Caetano também afirmou que a ideia de que o brasileiro é um povo alegre era “relativamente nova” para ele.
“Aprendi desde pequeno que somos a união de três raças tristes”, afirmou. “No mundo intelectualizado em Santo Amaro, essa ideia de que o Brasil era uma espécie de país triste era corrente.
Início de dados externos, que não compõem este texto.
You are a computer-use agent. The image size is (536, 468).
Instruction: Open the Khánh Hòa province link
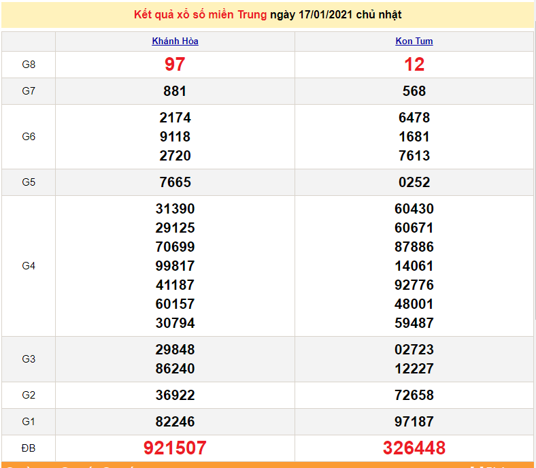click(175, 41)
Os sambas mais tocados no Carnaval sempre foram histórias de amor que não deram certo.”
O artista disse que “quem inventou essa ideia de Brasil feliz foi o Vinicius de Moraes”, já que a bossa nova, segundo ele, teria feito as primeiras músicas de celebração de amores correspondidos.
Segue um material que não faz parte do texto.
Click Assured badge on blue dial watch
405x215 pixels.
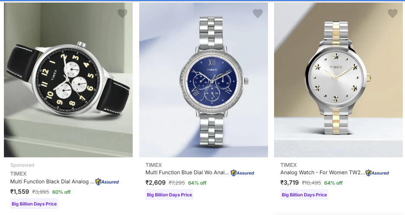[242, 173]
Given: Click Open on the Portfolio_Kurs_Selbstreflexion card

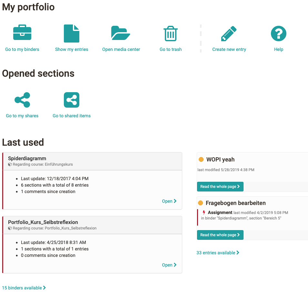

E hoje voltamos de novo à sofrência”, disse, rindo, “o que não quer dizer que voltamos para trás.”
Ainda em relação a música, ele comentou que era “meio redundante” discutir a sexualidade fluida para pessoas de sua geração, que cresceu nos anos 1960.
“Os artistas populares, de massa, estavam todos pondo em questão a autodefinição de gênero no gestual, na roupa, no cabelo. Quando eu vi o primeiro show dos Rolling Stones, em que o Mick Jagger chegou com aquela bicharia toda, achei espetacular”, disse. “E eu já tinha feito algo assim nos festivais no Brasil, dançava assim com o quadril parecendo a Luísa Sonza.”
Respondendo a uma pergunta sobre se a burrice tinha saído do armário no Brasil de Bolsonaro, Caetano diz que ela na verdade “pode ter muito a contribuir”.
Comparando a sociedade a um “organismo mental de informação que vai se mexendo”, ele afirmou que não se “pode deixar de passar pelo que a gente chama de burrice”. Só porque o sujeito é lido e intelectualizado, disse ele, “não quer dizer que ele esteja numa posição superior a aqueles que vão vivendo meio sem saber”.
Em outro momento, instado a responder sobre como via a perspectiva da morte, disse que não se fiava à ideia de reencarnação.
“Somos o infinito aprisionado no finito. Sinto mais o impacto do mistério de existir, de ter consciência de que isso é finito, que eu vou acabar. Então o mundo todo vai acabar pra mim, em mim, de mim.”